Konsistennya negara dalam menghasilkan perlindungan palsu diakibatkan oleh keberpihakan pada kepentingan investasi, bukan keberpihakan pada masyarakat terlebih perempuan. Demi investasi, berbagai upaya dilakukan negara untuk membungkam suara rakyat yang kritis. Berbagai proses kebijakan maupun proyek pembangunan kerap dilakukan tanpa pelibatan bermakna, persetujuan masyarakat dan perempuan yang terdampak. Tak hanya itu, tindakan represif dan pengerahan aparat keamanan senantiasa menjadi pilihan negara dalam menghadapi suara-suara kritis masyarakat. Berbagai cara dilakukan, termasuk di antaranya peretasan gawai/akun media sosial, intimidasi, pembubaran kegiatan, dan kriminalisasi. Pembungkaman juga dilegitimasi melalui kebijakan, di antaranya dengan RKUHP bermasalah yang terus ngotot untuk disahkan. Pada akhirnya, alih-alih menjalankan kewajiban untuk melindungi, negara justru menjadi aktor utama dalam melakukan kekerasan dan pelanggaran HAM serta Hak Asasi Perempuan. Negara semakin jauh dari cita-cita perlindungan rakyat, termasuk perempuan, yang telah dimandatkan di dalam Konstitusi RI.

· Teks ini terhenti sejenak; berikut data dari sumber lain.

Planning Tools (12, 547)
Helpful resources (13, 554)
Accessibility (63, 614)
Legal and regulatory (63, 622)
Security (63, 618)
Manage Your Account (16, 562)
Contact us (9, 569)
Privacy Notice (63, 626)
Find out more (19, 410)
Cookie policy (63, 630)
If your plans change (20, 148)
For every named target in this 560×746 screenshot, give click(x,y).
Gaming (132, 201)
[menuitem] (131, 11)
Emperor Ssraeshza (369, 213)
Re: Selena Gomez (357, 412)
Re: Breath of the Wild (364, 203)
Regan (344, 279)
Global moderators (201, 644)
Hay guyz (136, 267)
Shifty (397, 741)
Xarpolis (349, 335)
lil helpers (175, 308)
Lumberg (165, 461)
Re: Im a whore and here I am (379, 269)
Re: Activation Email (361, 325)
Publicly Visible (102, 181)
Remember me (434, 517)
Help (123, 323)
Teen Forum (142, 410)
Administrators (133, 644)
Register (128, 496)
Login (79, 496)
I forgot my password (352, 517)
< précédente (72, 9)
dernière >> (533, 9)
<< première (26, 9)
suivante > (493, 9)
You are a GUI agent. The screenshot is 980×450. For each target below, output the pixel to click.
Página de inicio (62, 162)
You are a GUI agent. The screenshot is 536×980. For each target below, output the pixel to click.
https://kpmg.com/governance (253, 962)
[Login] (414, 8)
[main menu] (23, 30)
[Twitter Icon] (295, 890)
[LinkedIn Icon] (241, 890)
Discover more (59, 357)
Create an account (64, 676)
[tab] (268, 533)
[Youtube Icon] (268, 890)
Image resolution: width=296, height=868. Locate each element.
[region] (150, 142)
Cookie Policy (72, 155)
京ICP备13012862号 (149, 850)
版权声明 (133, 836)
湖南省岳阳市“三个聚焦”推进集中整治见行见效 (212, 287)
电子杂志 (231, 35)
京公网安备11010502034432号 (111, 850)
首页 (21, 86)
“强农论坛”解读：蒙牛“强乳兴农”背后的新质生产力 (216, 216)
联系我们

Oleh karena itu dalam rangka memperingati 16 Hari Anti Kekerasan Terhadap Perempuan, sekaligus Hari Hak Asasi Manusia, Solidaritas Perempuan, Institute for Women Empowerment, Yayasan Lembaga Bantuan Hukum Indonesia, Wahana Lingkungan Hidup, Serikat Buruh Migran Indonesia dan Trend Asia menuntut Negara untuk :
- Menghormati, melindungi, dan memenuhi Hak Asasi Manusia dan Hak Asasi Perempuan dengan menghentikan solusi-solusi palsu;
- Mencabut seluruh kebijakan investasi dan diskriminatif yang mengancam hidup dan sumber kehidupan perempuan;
- Menghentikan pembangunan proyek-proyek solusi palsu yang mengakibatkan konflik, pengrusakan terhadap lingkungan dan sumber-sumber kehidupan perempuan;
- Memberikan perlindungan bagi pembela HAM melalui kebijakan negara, termasuk menjalankan Pasal 66 UU PPLH;
- Menghentikan upaya-upaya kekerasan dan pendekatan militeristik dengan tidak melibatkan aparat keamanan dalam penanganan konflik maupun proses-proses demokrasi di Indonesia.